Dear Editor,
Tobacco use has become a serious concern in Bangladesh in both forms of consumption – smoked and smokeless1,2. Despite the fact that it is linked to periodontal disease, tooth loss, and oral cancer, awareness of its specific oral health consequences is limited. According to earlier research, even though the general health risks are established, knowledge of the oral effects is often inadequate3,4. A cross-sectional survey was conducted among 355 tobacco-user dental patients at Shaheed Suhrawardy Medical College and Dhaka Dental College Hospital from January to December 2022. During in-person interviews, information was gathered using a semi-structured questionnaire, employing convenience sampling. Knowledge scores were grouped into three categories based on total scores (good 7–10, average 4–6, poor 0–3). Data were analyzed using SPSS with descriptive statistics, chi-squared tests, and Pearson correlation.

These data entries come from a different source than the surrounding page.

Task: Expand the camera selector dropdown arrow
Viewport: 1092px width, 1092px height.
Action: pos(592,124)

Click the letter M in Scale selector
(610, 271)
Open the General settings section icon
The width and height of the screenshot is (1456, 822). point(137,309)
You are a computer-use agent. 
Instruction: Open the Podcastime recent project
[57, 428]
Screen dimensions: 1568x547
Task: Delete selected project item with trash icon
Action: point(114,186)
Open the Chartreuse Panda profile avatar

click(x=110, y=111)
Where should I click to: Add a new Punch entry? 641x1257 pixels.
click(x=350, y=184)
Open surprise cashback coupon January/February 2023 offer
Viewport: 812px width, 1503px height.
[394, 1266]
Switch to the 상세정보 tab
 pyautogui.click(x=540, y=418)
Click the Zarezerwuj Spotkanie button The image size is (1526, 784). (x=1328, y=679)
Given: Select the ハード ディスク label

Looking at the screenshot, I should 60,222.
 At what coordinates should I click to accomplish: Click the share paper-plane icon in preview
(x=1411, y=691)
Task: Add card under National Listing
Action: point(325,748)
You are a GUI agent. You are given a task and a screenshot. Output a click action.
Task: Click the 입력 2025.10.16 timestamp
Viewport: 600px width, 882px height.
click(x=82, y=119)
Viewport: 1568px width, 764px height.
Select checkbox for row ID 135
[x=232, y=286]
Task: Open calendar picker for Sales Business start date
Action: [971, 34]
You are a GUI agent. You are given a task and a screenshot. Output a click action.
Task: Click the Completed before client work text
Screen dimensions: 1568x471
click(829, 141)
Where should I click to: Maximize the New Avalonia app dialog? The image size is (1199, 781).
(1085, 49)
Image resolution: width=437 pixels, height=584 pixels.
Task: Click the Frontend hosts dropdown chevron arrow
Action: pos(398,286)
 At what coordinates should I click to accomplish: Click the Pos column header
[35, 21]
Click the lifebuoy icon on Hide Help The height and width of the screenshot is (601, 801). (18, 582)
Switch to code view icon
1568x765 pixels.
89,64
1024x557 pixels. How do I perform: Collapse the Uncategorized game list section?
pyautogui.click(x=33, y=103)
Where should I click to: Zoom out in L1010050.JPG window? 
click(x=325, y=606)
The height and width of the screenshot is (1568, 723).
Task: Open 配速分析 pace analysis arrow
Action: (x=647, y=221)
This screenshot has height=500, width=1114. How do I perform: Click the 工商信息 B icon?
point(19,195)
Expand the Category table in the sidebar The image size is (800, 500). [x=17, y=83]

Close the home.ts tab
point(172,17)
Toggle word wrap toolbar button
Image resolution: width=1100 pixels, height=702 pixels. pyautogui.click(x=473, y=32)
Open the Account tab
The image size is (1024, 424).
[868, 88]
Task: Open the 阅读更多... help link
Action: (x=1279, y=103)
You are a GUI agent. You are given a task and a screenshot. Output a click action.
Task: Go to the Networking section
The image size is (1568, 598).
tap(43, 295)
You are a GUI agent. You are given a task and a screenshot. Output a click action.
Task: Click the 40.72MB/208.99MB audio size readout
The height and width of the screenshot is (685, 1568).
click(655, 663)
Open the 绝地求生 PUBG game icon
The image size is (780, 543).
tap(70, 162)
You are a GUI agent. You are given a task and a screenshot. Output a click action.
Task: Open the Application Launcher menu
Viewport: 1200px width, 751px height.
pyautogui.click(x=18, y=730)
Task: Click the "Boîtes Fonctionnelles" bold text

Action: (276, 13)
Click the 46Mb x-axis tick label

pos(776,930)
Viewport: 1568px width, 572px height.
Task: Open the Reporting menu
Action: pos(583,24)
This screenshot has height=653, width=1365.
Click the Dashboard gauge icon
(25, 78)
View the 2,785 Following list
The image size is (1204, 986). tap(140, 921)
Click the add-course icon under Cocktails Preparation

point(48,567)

Among the 355 participants, 63.1% were male and 52.1% were aged 38–57 years. Most (54.6%) used smoked tobacco, 41.1% used smokeless, and 4.3% used both. Peer influence (82%) was the main reason for initiation. Knowledge levels were: 67.9% good, 20.0% average, 12.1% poor (mean score=6.9 ± 2.38). Younger participants (18–37 years) had highest good knowledge (75.8%), followed by 67.9% in those aged 38–57 years, and 56.4% in those aged 58–77 years. Males had higher knowledge (76.3%) than females (53.4%). Mean awareness score was 5.0 ± 1.35. Females had slightly higher awareness than males (mean score: 5.19 vs 4.88, p=0.034). Knowledge correlated positively with awareness (r=0.133, p=0.012).
Table 1
Key demographic and behavioral factors associated with knowledge and awareness of tobacco’s effects on oral health
In this study, we found that dental patients had good knowledge but limited awareness of oral health risks in Dhaka city. In line with other research2, we observed that peer influence was the main initiation factor. Women showed slightly higher awareness, while younger, educated participants had better knowledge. Since knowledge does not always change behavior, targeted interventions for older and less-educated groups are needed. However, the cross-sectional design restricts causal interpretation, and the hospital-based convenience sample may limit generalizability. Despite these limitations, the study highlights persistent gaps in oral health awareness among tobacco users. In conclusion, tobacco-using dental patients in Dhaka city have good knowledge of tobacco’s oral health effects, yet awareness remains inadequate. Tailored educational programs focusing on older adults, women, and less-educated groups are crucial to strengthen awareness and support cessation efforts.